At 11:55 a.m. Wednesday, the White House tweeted the news about the joint session. “And then Rush Limbaugh beat Boehner up,” the source said.
The conservative talk show personality was in his familiar state of high dudgeon. “This is a pure campaign speech and to give it the imprimatur of a speech before a joint session of Congress, there’s no way, he doesn’t deserve that,” Limbaugh said. “Boehner’s got to say no. Now, whether he will, I have no clue.”
A number of Republicans in the House and a few in the Senate did have a clue and they told Boehner that while they would allow the joint session – it was hard not to for both historic and political reasons – the timing had to be on their terms, which meant it could not conflict with the Republican debate.

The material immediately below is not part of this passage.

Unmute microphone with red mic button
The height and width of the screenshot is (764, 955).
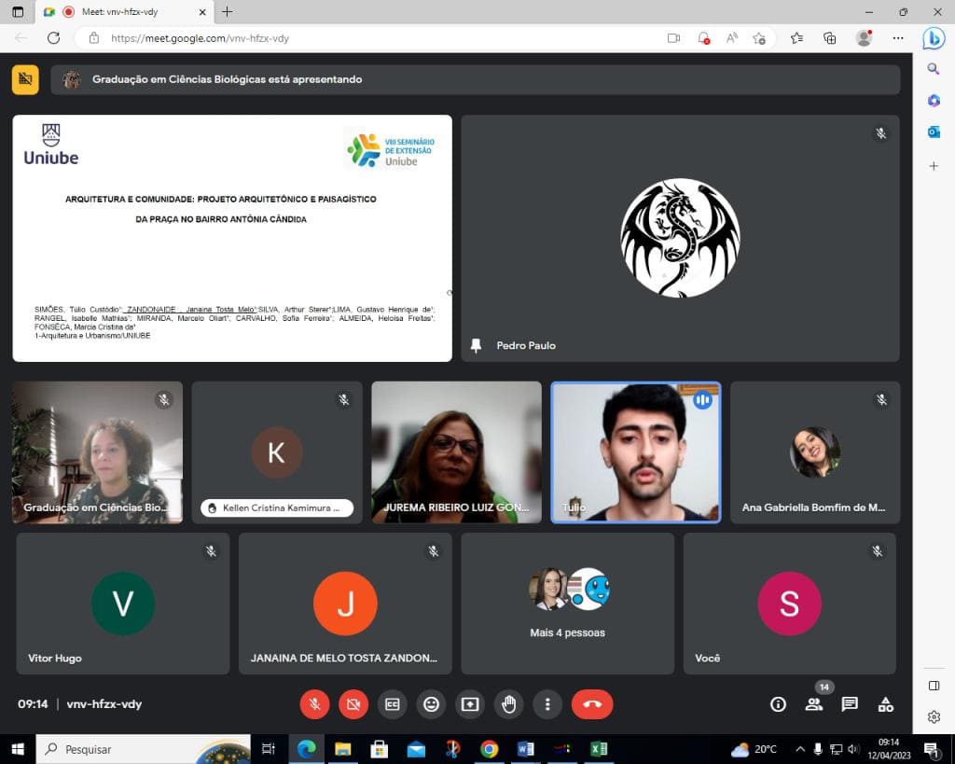coord(314,704)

At which point Boehner’s office announced that Boehner had never agreed to the Wednesday date, that Congress did not get back into session until 6:30 p.m. on that day, that various votes had to be taken, that security had to be arranged and Obama should push his speech back a day to Thursday.
Which just happened to be the evening the Green Bay Packers were meeting the New Orleans Saints in the NFL season opener. Which meant Obama would have to move his speech up an hour or so before the kick-off at 8:30 p.m.

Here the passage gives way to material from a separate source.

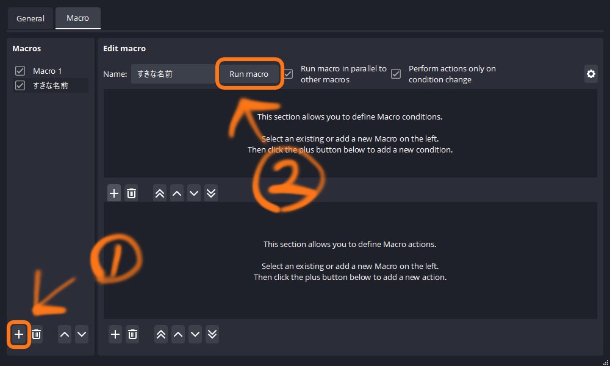
Task: Add a new macro with the highlighted plus
Action: (18, 334)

The White House was not pleased. In reality, it believed, Congress really had never gone out of session, a parliamentary move that blocked Obama from making recess appointments. “And they had to arrange security?” the White House source scoffed. “As if they couldn’t do that! This was a political thing, a tea party thing, a Rush Limbaugh thing. They were all giving Boehner gas.”
The White House did not want to give in and look weak, but what was the alternative?
An Oval office speech instead?
“You can’t speak for 40 minutes from the Oval Office,” the source said.
How about the East Room?
“He’s going to speak to an empty East Room with just the Teleprompters and staff there? No,” said the source
So it had to be in the House of Representatives, which the Republicans control. “But we couldn’t go if they didn’t let us come,” the source said. “You can’t hold the speech in the lobby or in the parking lot. And you’re not going to get network coverage if you hold it at George Mason University.
“After a month of world chaos, the setting had to match the topic. And you don’t get any better setting than a joint session of Congress.”
In the end, the White House felt it had no choice but to give in on the date, and Obama sent an email to his supporters with the subject line: “Frustrated.”
“It’s been a long time since Congress was focused on what the American people need them to be focused on,” Obama said in the email. “I know that you’re frustrated by that. I am, too.”
Obama said he was going to put forward “a set of bipartisan proposals to help grow the economy and create jobs” and he was “asking lawmakers to look past short-term politics and take action on that plan.”
It was, perhaps, not the friendliest message, but the White House was not in a friendly mood. Some Democrats were attacking Obama for once again “caving in” to Republicans, though others thought that it was an inconsequential matter.
The White House is viewing it as very consequential, however. “It is a big deal,” the source said. “It shows the House Republicans will do no outreach, nothing.”
And who does the White House believe was really behind treating the president so shabbily?
“At first, I didn’t think it was Boehner, but his caucus,” the source said. “But maybe not. Maybe it is him.”